Give all the lines below again, exactly, with no pictures.

━━━━━ MATERIAL SHOWN ━━━━━

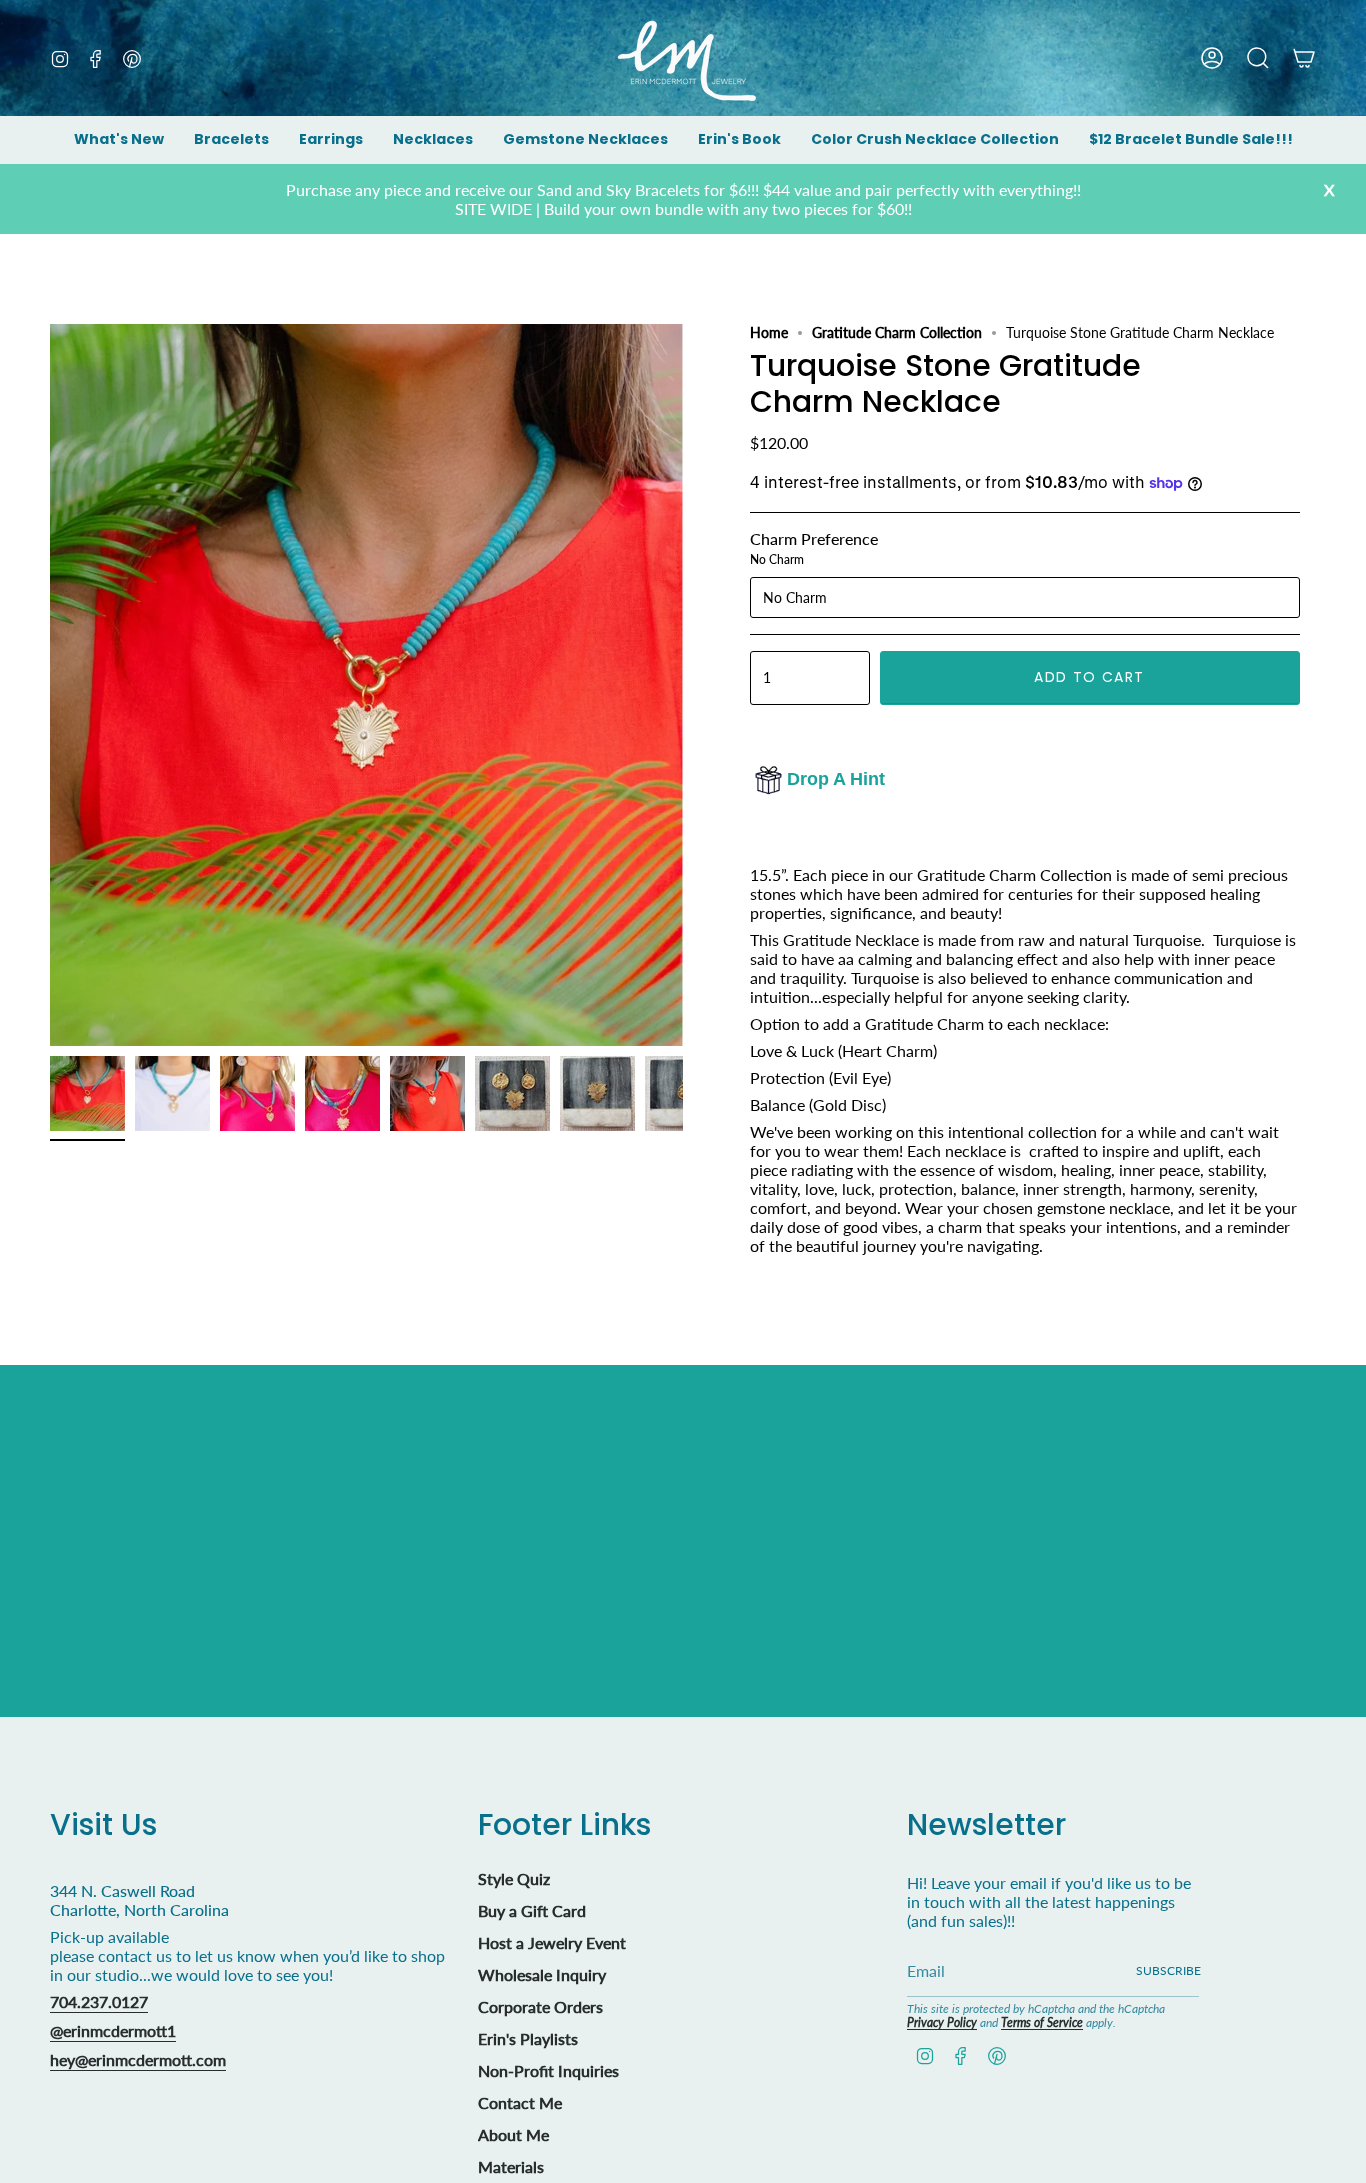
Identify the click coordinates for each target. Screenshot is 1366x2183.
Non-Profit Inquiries (548, 2070)
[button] (231, 140)
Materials (511, 2166)
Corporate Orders (540, 2006)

━━━━━

SOLVED EXERCISE —
Identify the click coordinates for each target. Screenshot is 1366x2183.
Non-Profit Inquiries (548, 2070)
[button] (231, 140)
Materials (511, 2166)
Corporate Orders (540, 2006)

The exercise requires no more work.